The Benny Andrews exhibition featuring 20 original drawings, dating from 1959 to 2005, on generous loan from The Andrews Humphrey Family Foundation will be on display until November in the corridor gallery of the Woodruff Library, Floor 3. The following is an essay written by exhibit curator Pellom McDaniels III.
by Pellom McDaniels III, Consultant, Associate Curator of African American Collections, MARBL
In the 1960s, Benny Andrews garnered the attention of the New York art world as an up and coming avant-garde artist and social activist. His unique, illustrative style and uncompromisingly expressive imagery boldly captured the human condition as he understood it: sad, desperate, tragic, common. By incorporating fabric, paper, and rope into his collages, and using muted and vibrant colors in his surreal compositions, critics recognized Andrews' works as arresting and disturbing on the one hand; and deeply contemplative and inspiring on the other. His unique approach to art production centered on the thick memories associated with America's long history of oppression, especially that of slavery and segregation. Andrews, by all accounts, was an original.

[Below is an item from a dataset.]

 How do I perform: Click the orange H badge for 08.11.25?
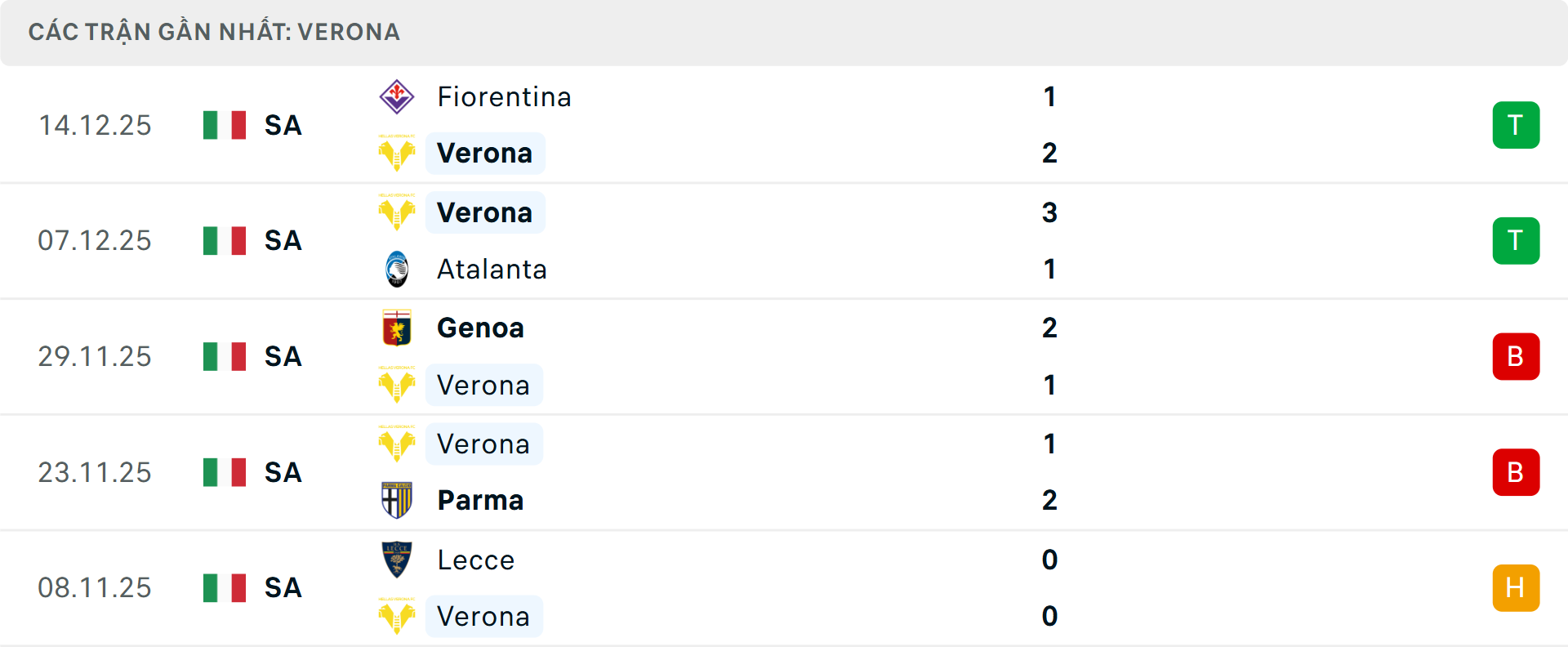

What is more, through his visual art, his prose, his criticism, and his actions as an advocate for social justice, Andrews had a significant influence on the world around him. In January of 1969, he and a number of black artists organized the Black Emergency Cultural Coalition (BECC) to protest the New York Metropolitan Museum of Art's proposed exhibition "Harlem on my Mind: Cultural Capital of Black America, 1900-1968." Along with fellow artists Norman Lewis, Vivian Browne, Romare Bearden, Ray Saunders, and Henri Ghent, Andrews recognized that the proposed exhibition represented black culture as more fiction than fact. The protest served as the needed impetus to publicly challenge the practices of museum and gallery officials, whose expectations and understanding of a "black aesthetic" discounted and dismissed the varied experiences, diverse styles, themes, and approaches of black artists. Throughout the fall and winter of 1968, Andrews led a series of forums throughout New York City allowing black artists to voice their concerns about the perceptions of black culture as something exotic and mysterious, anything but complimentary.

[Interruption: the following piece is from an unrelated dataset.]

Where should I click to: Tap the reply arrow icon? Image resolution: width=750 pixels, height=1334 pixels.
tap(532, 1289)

In his essay "The Artist as Social Being," Andrews writes:
Anyone can learn how to draw, paint, sculpt, write stories [and] sing songs. That's a learned thing; you can be taught that, but the problem of being able to go above that and develop something artistic is what is required. That requires thinking and exposure to events and people that inspire you and enable you to transfer those feelings through your head into the medium you're working in. The big problem people in fine arts have, all of them, not just painters and sculptors, but all of them, is to somehow to keep contact [with the world] and to find the areas that you can draw upon.

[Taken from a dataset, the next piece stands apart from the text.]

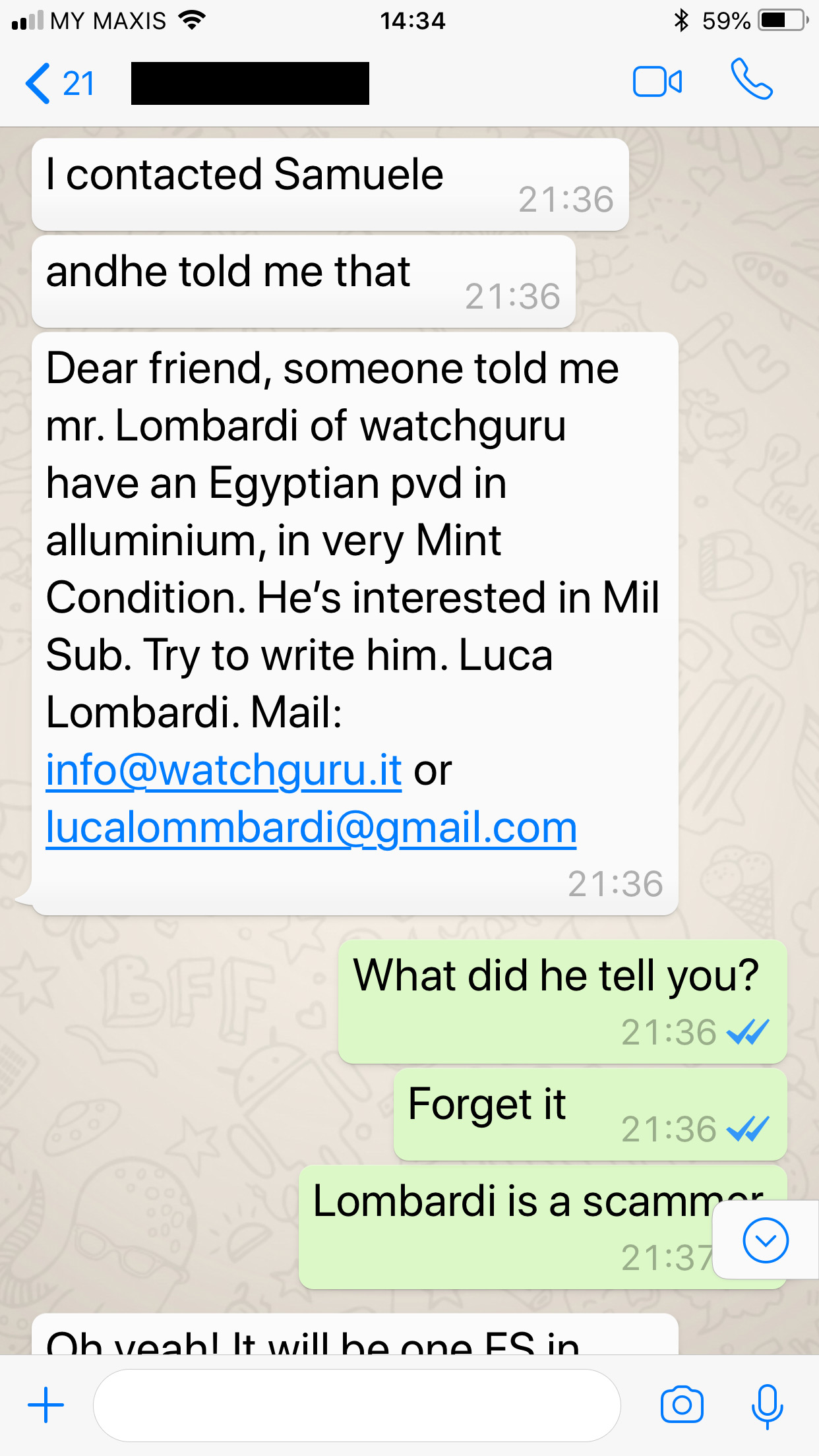Start a video call with contact
The height and width of the screenshot is (1456, 819).
(657, 82)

LIKE A PURPLE HAZE ACROSS THE LAND: THE ART OF BENNY ANDREWS showcases 20 drawings Andrews produced between 1959 and 2005. These works demonstrate that throughout his career he never got away from his Southern roots and those experiences which inspired his work and served to maintain his connection to the "folk." What is more, his ability to draw upon the people, events, and places at the core of his inner being helped him produce art filled with substance and meaning. At the time of his death in 2006, Andrews had fully evolved as a voice of the people, and in the process gained the respect and admiration of artists, art critics, and the many marginalized communities throughout the United States seeking representation.
A symposium on Andrews' life and work will be held Wednesday, April 18, at 7 p.m. in the Jones Room, Level 3 of the Woodruff Library. A presentation by Nene Humphrey, Andrews' wife of more than 20 years, titled "Artist to Artist: Reflections on a Life Together," will be followed by a discussion of Andrews' art by Pellom McDaniels III, Associate Curator of African American Collections and curator of the exhibit. The program will begin and end with refreshments and an opportunity to view the exhibition. The symposium is co-sponsored by the Department of African American Studies, the Department of Art History, and the Graduate Institute of the Liberal Arts.